The paper, which can be obtained at http://vu.iiaa.net/1vs2.htm, states that, “Because the World Trade Center losses were caused by two separate aircraft controlled by two separate groups that struck two separate buildings, the author of the Big ‘I’ Virtual University paper concludes the claim is two losses.”
It points out that, “A central tenet of insurance is that a loss must be definite in time and place. As a result, it seems more proper to consider the direct perils that resulted in the losses (aircraft, arson, etc.) to constitute the ‘occurrence(es).'” The basis of this line of reasoning rests on the assumption that the terrorist cells which carried out the two attacks committed two separate acts, even though they were linked by a common plan.
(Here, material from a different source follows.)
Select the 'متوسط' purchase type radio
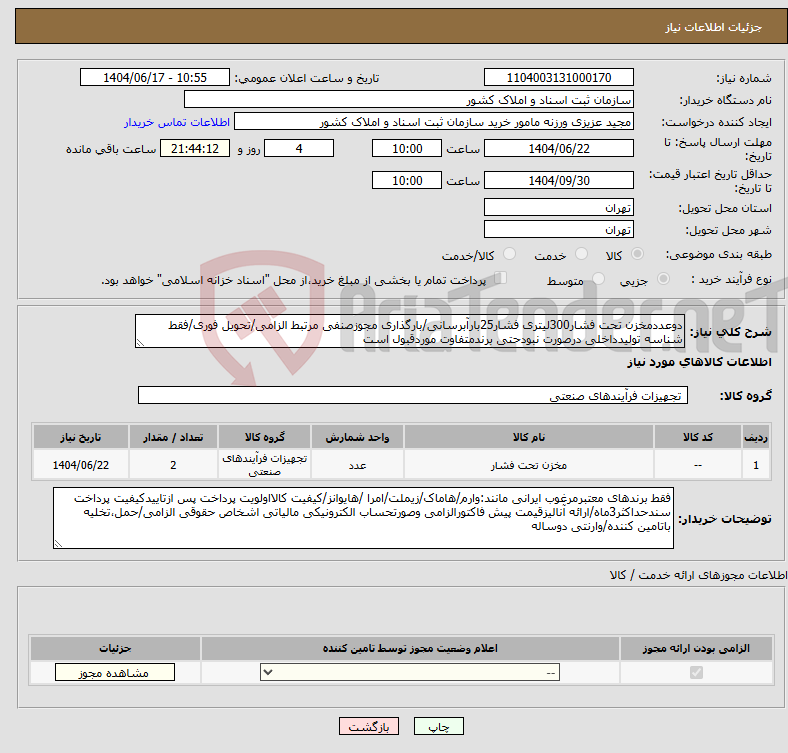788x753 pixels. [x=600, y=281]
For example: If a group of commandos had arrived at the WTC, split up and destroyed both buildings, it could be seen as one act, but the common goal shared by two separate groups of aircraft hijackers, acting independently, is insufficient to create one proximate cause for two separate acts of destruction, and therefore two losses occurred. That is the ultimate question the court will have to decide, and that’s why the form used is so important.
Jacques Dubois, chairman of Swiss Re America Holding Corp., stated in May that, “It is now obvious that Silverstein’s Travelers form two-occurrence confection is nothing but a post-loss creation by Silverstein and his counsel and bears no relation to the actual placement history.” The company added, “it is crystal clear that virtually all of the insurers bound coverage on the WilProp form and no fully negotiated Travelers form existed prior to September 11 and, in fact, neither Willis nor Silverstein wanted the Travelers form.”
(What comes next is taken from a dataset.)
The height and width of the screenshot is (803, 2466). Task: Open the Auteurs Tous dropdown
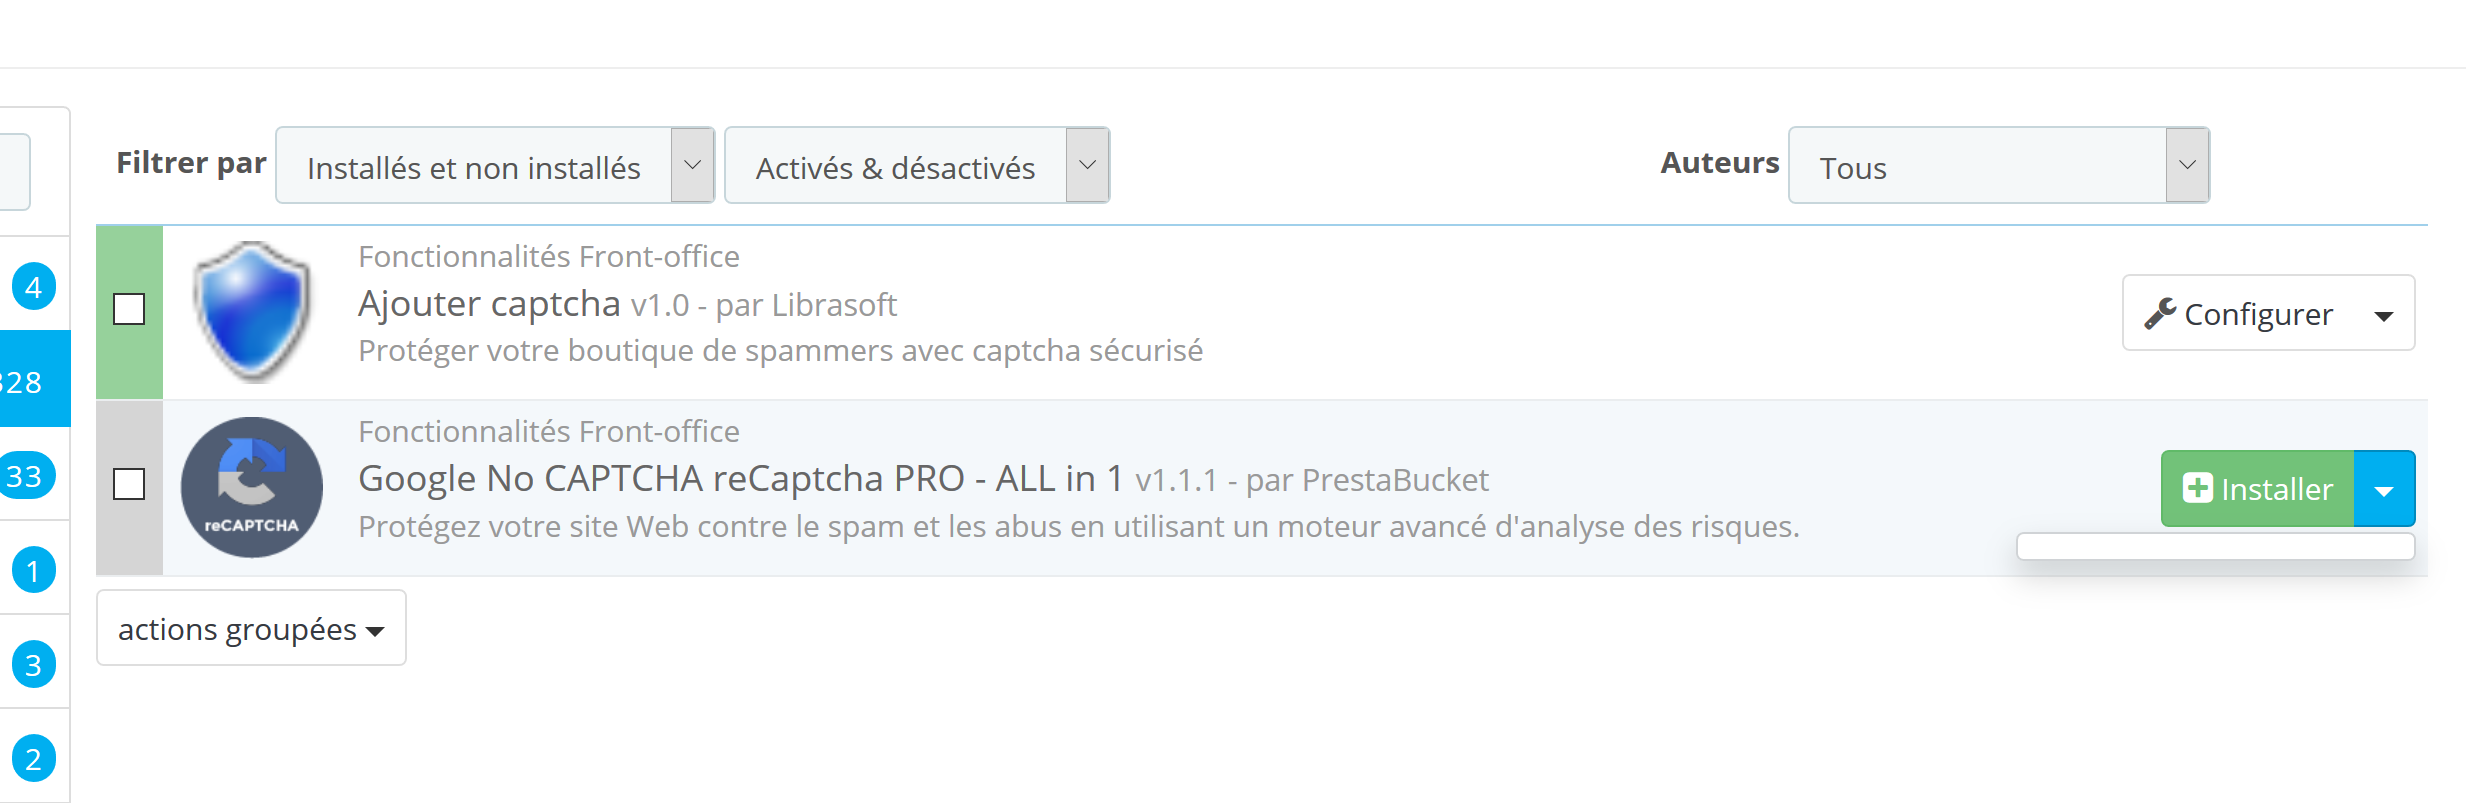coord(1998,166)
In a more recent statement Dubois again attacked Silverstein’s veracity, accusing him of refusing to purchase the $5 billion in coverage that the WTC was estimated to be worth, and opting for the $3.5 billion policy limit. “The WTC was destroyed only once and under the property insurance coverage purchased, in fact, under any property insurance coverage, Silverstein is entitled only to a maximum of the policy limit of $3.5 billion,” Dubois stated.
He added that, “Silverstein himself has already admitted that the coordinated attack on September 11 was a single occurrence in his one-occurrence settlements with insurers Ace and XL.” At the time those settlements were made, however, Silverstein pointed out that the policies were based on different terms from those he had concluded with Swiss Re.
Neither party appears willing to compromise. Perhaps it’s even appropriate that the biggest peacetime disaster in U.S. history should give rise to one of the biggest commercial property insurance disputes.
Editor’s note: On Aug. 22, Judge John S. Martin ruled at a hearing that he will split the World Trade Center trial into two parts. The first, scheduled to begin in November, will determine whether the attacks represented two separate occurrences, and the second, slated for March, would determine the value of the damages if necessary.